US Centers for Disease Control and Prevention (CDC) researchers and other public health experts analyzed the data of 31,819 participants in the US Influenza Vaccine Effectiveness Network who had an acute respiratory illness during the 2012-13 to 2017-18 flu seasons.
Overall, 12,517 participants (39%) were unvaccinated in both the previous and current flu seasons, while 2,839 (9%) were vaccinated in the preceding but not the current season, and 16,463 (52%) were vaccinated in the current season.
Across all flu types and subtypes, the authors said that current-season vaccination conferred added protection to those vaccinated in previous years for most seasons and that they found no significant loss in protection from current-season vaccination among participants also vaccinated the year before.
Vaccine effectiveness against any type of flu was, on average, 42% (95% confidence interval [CI], 38% to 47%) among participants vaccinated only in the current flu season, 37% (95% CI, 33% to 40%) among those vaccinated in both seasons, and 26% (95% CI, 18% to 32%) among those vaccinated only in the previous season, compared with those who were unvaccinated in both seasons.
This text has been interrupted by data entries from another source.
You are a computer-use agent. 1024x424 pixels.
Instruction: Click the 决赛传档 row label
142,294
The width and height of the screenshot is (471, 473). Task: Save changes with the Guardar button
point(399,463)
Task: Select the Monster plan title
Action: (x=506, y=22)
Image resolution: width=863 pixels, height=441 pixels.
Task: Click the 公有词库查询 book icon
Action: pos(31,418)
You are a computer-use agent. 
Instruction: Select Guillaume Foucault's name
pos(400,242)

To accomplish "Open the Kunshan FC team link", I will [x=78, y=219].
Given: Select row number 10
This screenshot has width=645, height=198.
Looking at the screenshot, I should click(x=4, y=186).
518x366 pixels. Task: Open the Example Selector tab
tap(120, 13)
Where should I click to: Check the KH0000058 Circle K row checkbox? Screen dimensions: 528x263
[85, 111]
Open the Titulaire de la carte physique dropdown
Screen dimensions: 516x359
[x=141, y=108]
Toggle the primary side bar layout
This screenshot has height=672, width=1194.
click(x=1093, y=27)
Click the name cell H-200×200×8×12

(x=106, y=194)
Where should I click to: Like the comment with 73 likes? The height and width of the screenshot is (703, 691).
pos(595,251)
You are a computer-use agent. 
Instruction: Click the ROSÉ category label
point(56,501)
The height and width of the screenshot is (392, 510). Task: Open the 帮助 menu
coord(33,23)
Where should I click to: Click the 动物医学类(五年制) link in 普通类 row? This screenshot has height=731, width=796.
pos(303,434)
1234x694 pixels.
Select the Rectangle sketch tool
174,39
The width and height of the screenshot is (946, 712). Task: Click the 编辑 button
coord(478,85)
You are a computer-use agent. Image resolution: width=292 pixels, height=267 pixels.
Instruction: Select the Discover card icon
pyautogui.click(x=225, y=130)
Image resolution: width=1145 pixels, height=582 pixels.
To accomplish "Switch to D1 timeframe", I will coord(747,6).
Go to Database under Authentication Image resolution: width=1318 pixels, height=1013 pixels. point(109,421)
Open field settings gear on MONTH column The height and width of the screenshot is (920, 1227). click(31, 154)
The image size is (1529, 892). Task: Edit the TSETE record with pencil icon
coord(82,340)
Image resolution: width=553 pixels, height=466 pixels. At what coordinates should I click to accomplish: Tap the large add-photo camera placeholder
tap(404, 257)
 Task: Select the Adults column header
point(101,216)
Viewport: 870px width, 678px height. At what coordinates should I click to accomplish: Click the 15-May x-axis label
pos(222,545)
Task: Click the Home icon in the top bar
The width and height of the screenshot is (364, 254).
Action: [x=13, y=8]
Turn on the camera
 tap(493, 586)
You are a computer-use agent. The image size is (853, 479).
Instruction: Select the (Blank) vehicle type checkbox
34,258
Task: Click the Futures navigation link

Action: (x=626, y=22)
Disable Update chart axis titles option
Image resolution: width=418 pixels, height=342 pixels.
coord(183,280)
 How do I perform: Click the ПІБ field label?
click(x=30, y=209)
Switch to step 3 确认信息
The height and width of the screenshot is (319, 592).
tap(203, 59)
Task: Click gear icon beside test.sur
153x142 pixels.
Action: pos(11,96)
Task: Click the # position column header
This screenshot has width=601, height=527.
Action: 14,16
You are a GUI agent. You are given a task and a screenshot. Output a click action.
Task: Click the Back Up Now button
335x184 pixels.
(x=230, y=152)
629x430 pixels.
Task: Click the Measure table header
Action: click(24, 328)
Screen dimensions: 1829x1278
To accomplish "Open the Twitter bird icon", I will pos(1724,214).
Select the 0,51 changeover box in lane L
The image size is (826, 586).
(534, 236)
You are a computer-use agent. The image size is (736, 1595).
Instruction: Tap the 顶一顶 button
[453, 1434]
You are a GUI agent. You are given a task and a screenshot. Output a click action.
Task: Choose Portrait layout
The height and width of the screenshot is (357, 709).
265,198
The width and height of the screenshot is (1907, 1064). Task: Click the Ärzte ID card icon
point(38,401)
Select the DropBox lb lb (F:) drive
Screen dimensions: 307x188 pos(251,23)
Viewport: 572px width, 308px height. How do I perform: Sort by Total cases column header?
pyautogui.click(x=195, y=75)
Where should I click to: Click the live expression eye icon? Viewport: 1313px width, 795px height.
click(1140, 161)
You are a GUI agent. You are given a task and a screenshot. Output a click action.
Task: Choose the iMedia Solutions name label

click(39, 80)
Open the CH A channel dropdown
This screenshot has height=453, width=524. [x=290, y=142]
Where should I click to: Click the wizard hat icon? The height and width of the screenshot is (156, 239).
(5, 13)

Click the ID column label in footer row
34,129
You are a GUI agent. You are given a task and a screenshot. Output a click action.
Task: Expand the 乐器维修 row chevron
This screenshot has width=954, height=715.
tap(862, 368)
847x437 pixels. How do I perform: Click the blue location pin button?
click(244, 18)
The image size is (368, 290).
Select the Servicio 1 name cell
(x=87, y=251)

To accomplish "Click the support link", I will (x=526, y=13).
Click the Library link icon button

Current-season vaccination lowered the odds of any type of flu among participants not vaccinated the previous season by 42%, including 57% against H1N1, 27% against H3N2, and 55% against influenza B. Current vaccination further reduced the odds of any type of flu infection among participants vaccinated the year before by 15%, including 29% against H1N1 and 26% against influenza B, but not against H3N2.
The authors said their findings support Advisory Committee on Immunization Practices recommendations that all people 6 months and older receive annual flu vaccinations. Despite the recommendations, the CDC estimated that only 63% of children and 45% of adults were vaccinated against the flu in 2018-19.